This is the 4th in a Series: Part 1 - Post-modernism: A Challenge to Science? ; Part 2 – The Limits of Scientific Positivism; Part 3 - Scientific Theory and Intelligent Design
Currently Intelligent Design (ID) is challenging the hegemony science claims to have on truth. ID is in some ways accepting the post-modern claim that science is in fact an ethnocentric view – based in modernism and the European Enlightenment- but not in fact “objective” and unbiased. Intelligent Design questions whether the basic assumptions of Darwinism are based in “scientific facts” which can be tested by the scientific method, or whether Darwinism is based in the philosophical assumptions of materialism and atheism rather than in science and is thus promoting a non-scientific agenda.
The ID movement is attempting to challenge the politics, power and construal of science and positivism. It is attempting to do this by showing that its “design” assumptions are a fair and reasonable reading of the scientific data we have about the universe. ID bases its claim to rationality in a mathematical assumption about probability – what is the likeliness that “design” could appear in nature as a result of random cause and effect events? They see the orderliness in the universe as the proof that something other than random events is affecting the unfolding of the universe. They have come to the same conclusion that countless believers have – the orderliness found in nature speaks of purpose which hints at meaningfulness. It doesn’t prove intelligent design exists but it suggests believing in a designer is rational and based in the facts we can observe.
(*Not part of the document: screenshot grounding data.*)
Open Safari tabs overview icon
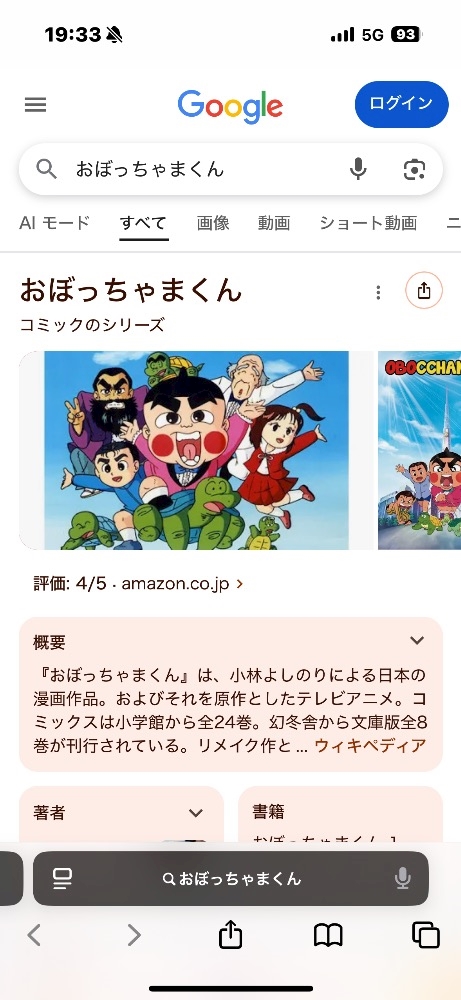This screenshot has height=1000, width=461. pyautogui.click(x=426, y=935)
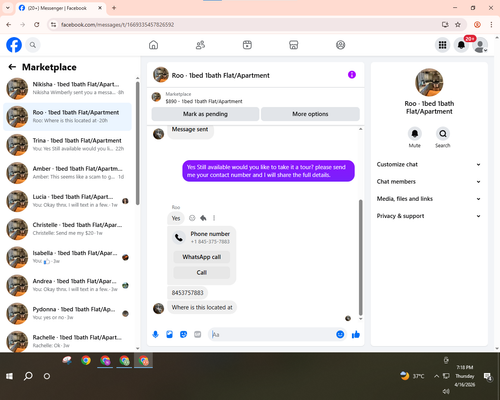Open the Facebook menu grid icon
Image resolution: width=500 pixels, height=400 pixels.
pos(442,45)
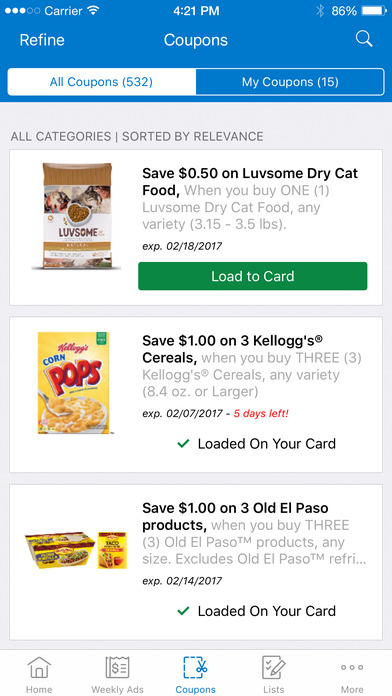The width and height of the screenshot is (392, 696).
Task: Open the Weekly Ads icon
Action: click(x=117, y=667)
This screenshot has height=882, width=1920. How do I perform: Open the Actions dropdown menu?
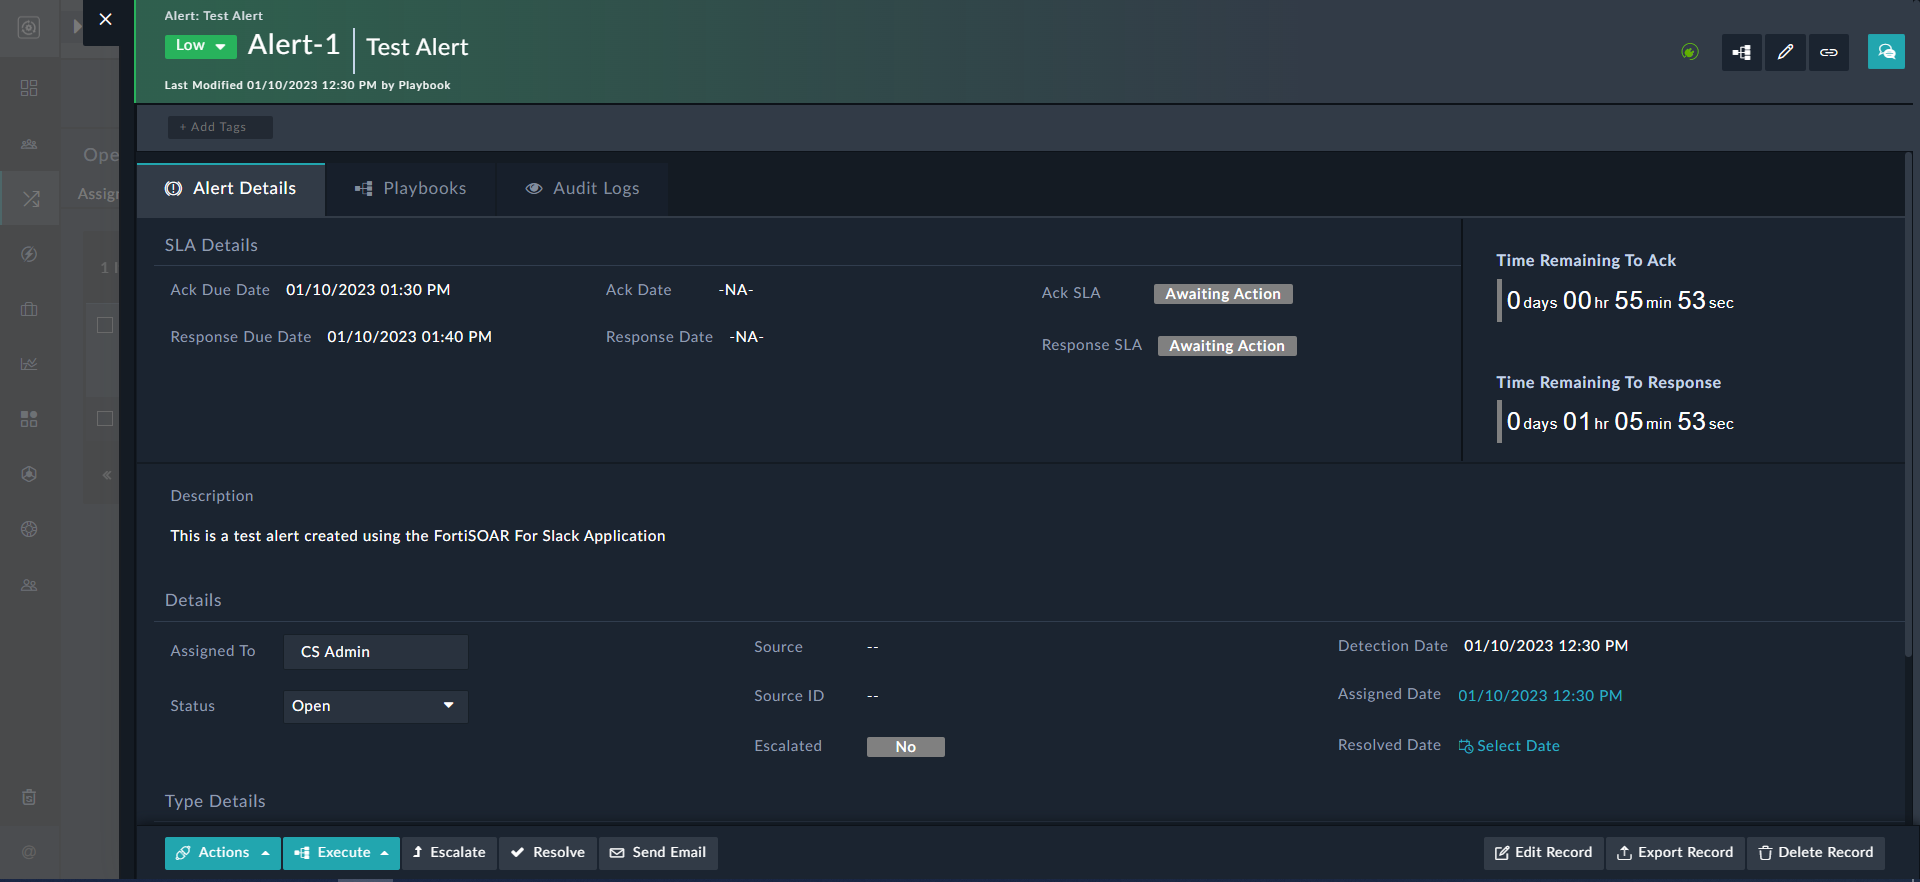pos(222,853)
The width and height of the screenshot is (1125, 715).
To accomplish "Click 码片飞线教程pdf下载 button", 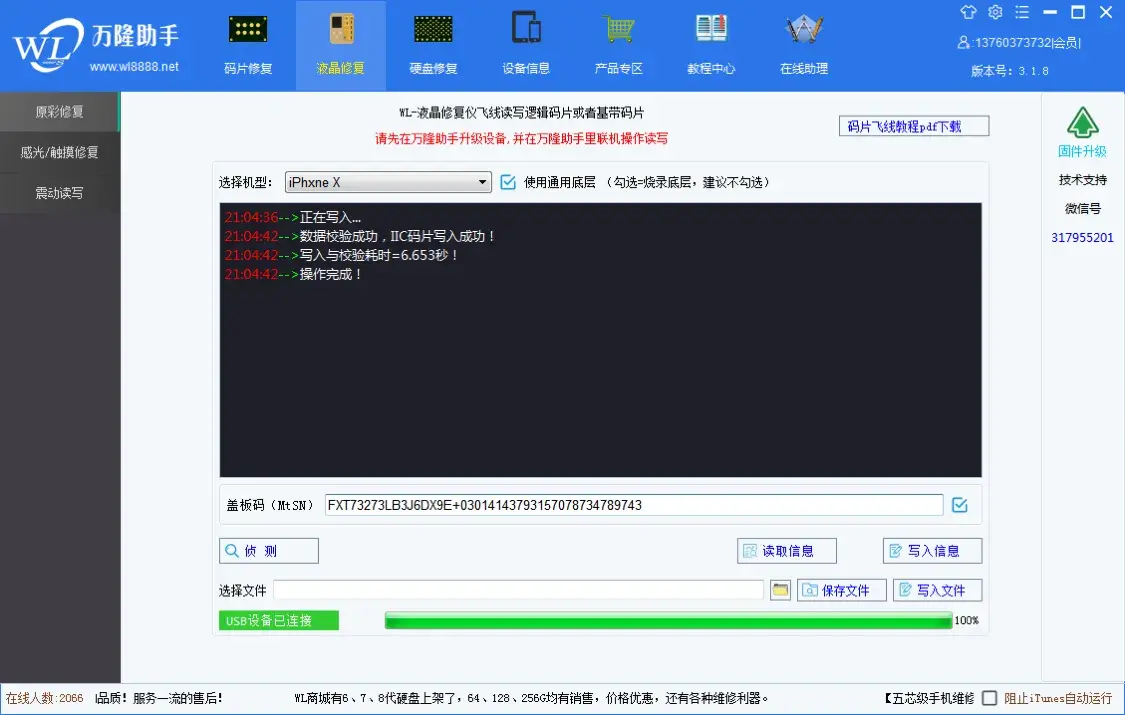I will (x=913, y=126).
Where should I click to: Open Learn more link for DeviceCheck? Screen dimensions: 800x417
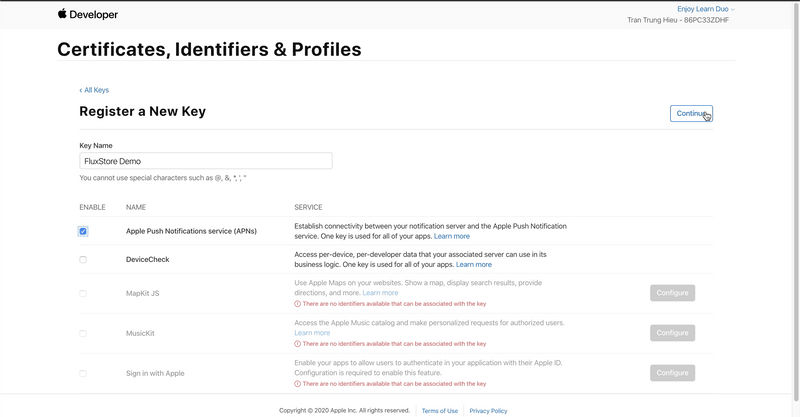pyautogui.click(x=473, y=264)
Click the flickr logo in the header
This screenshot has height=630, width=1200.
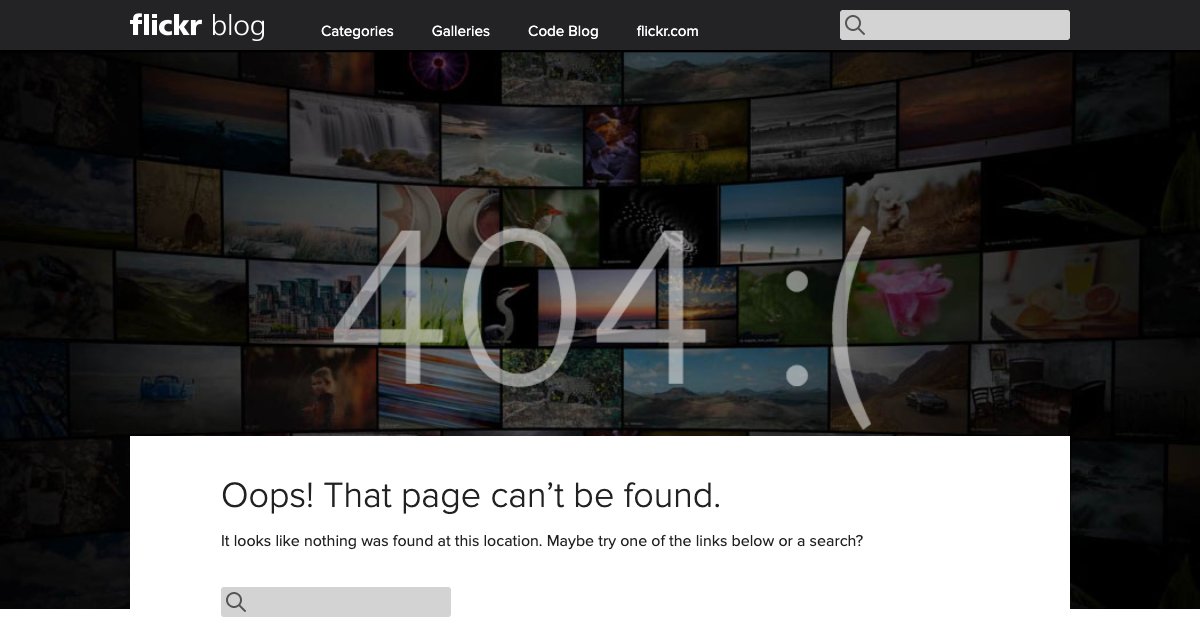(166, 25)
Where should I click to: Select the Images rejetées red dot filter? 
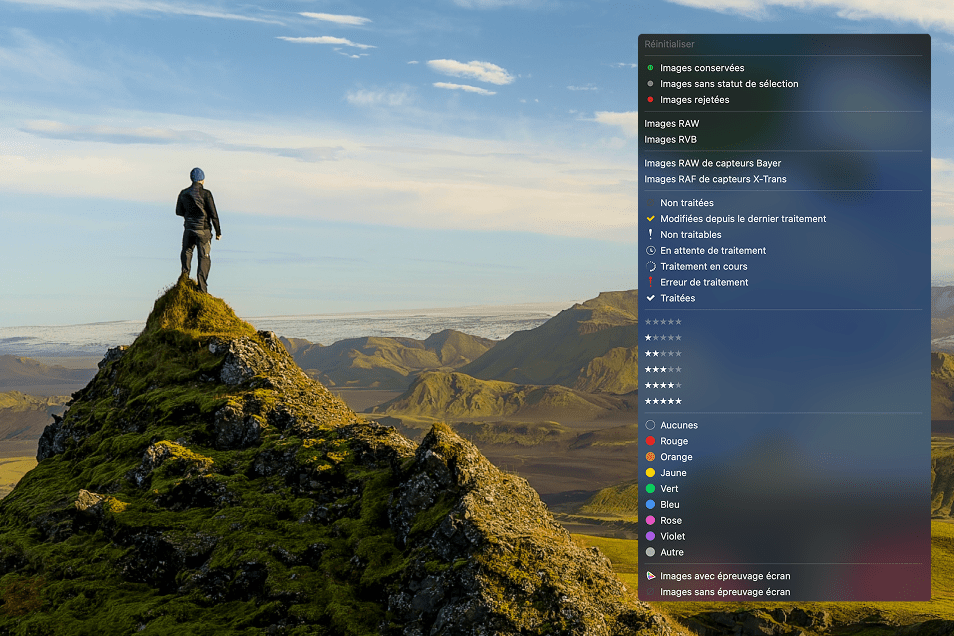(x=650, y=100)
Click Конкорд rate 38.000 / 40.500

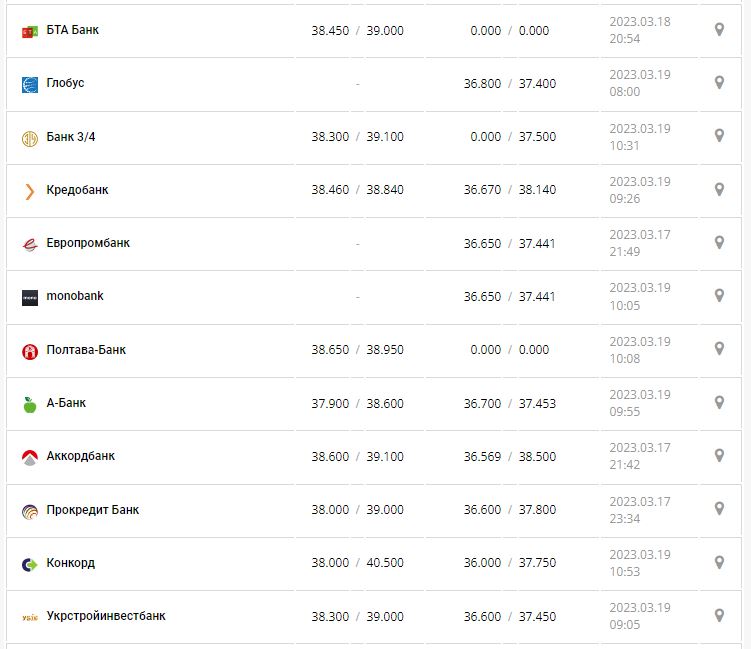[357, 563]
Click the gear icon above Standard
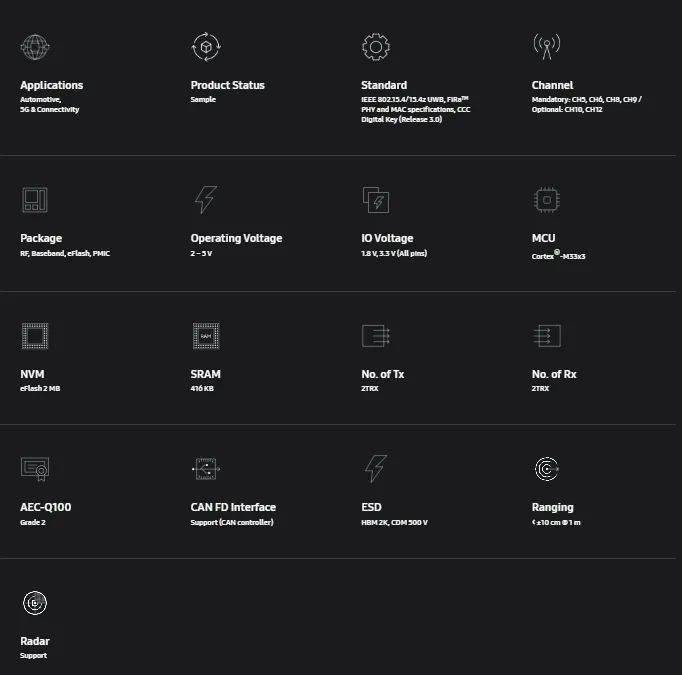 (x=376, y=47)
Unfortunately ID has a logical flaw and limit similar to Darwinian science which means ID can also only ever be a theory, which is what ID criticizes evolution for being. But in their own literature, ID admits to being a theory:
The theory of intelligent design holds that certain features of the universe and of living things are best explained by an intelligent cause, not an undirected process such as natural selection. … Is intelligent design a scientific theory? Yes.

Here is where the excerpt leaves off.